Comment on: Increasing frequency of gene copy number aberrations is associated with immunosuppression and predicts poor prognosis in gastric adenocarcinoma

Dear Editor

We read with great interest the research from Silva et al.¹, which broaden our knowledge on the association between chromosomal status (chromosome-stable (CS), chromosomal instable (CIN)) and prognosis of gastric cancer. However, some points deserve further discussion. The authors should have performed a subgroup analysis of patients with and without chemotherapy. Chemotherapy response and tumour regression grade (TRG) should have been addressed by the authors.
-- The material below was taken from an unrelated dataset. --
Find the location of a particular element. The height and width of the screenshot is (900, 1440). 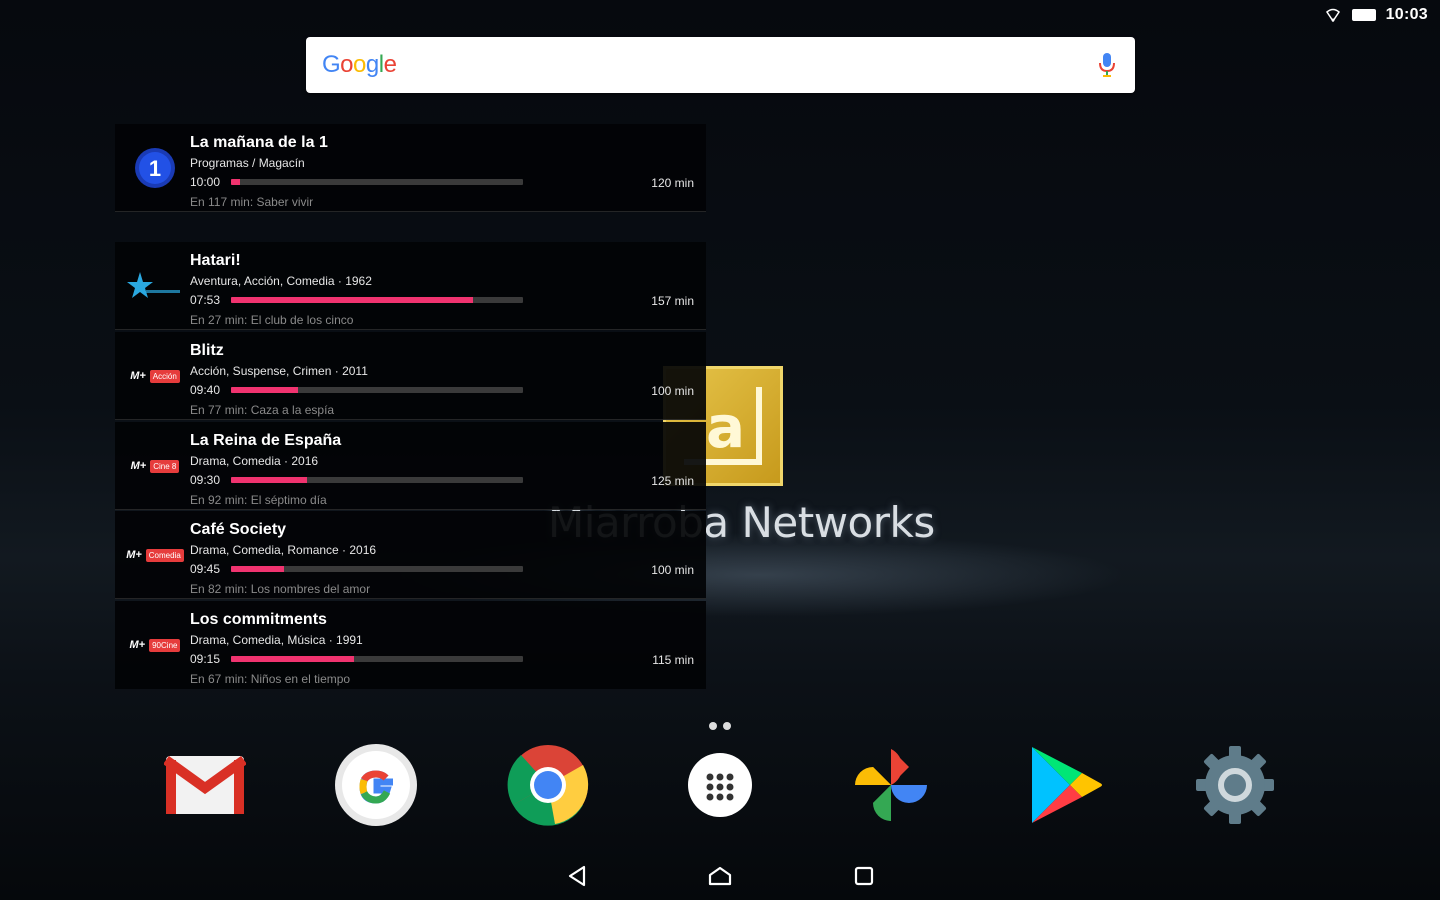

chrome-icon is located at coordinates (548, 785).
Different subtypes of gastric cancer might have distinct responses to chemotherapy and have a significant impact on survival. An earlier study showed that patients with CIN had the most benefit from adjuvant chemotherapy; CS subtype was associated with a poor prognosis. Another study also demonstrated that tumours with a high level of CIN were more likely to benefit from chemotherapy. In addition, chemotherapy may have induced changes in the expression of CIN-associated genes. Second, aberrant p53 expression is associated with the level of CIN. Another study showed that the level of CIN combined with TRG could select a subgroup of patients with a good response to neoadjuvant chemotherapy. Third, the author indicated that stage IV gastric cancers more frequently were CIN. This might be a factor influencing survival data. Clearly, the prognosis of CIN and CS is still controversial and the underlying mechanism needs further investigation.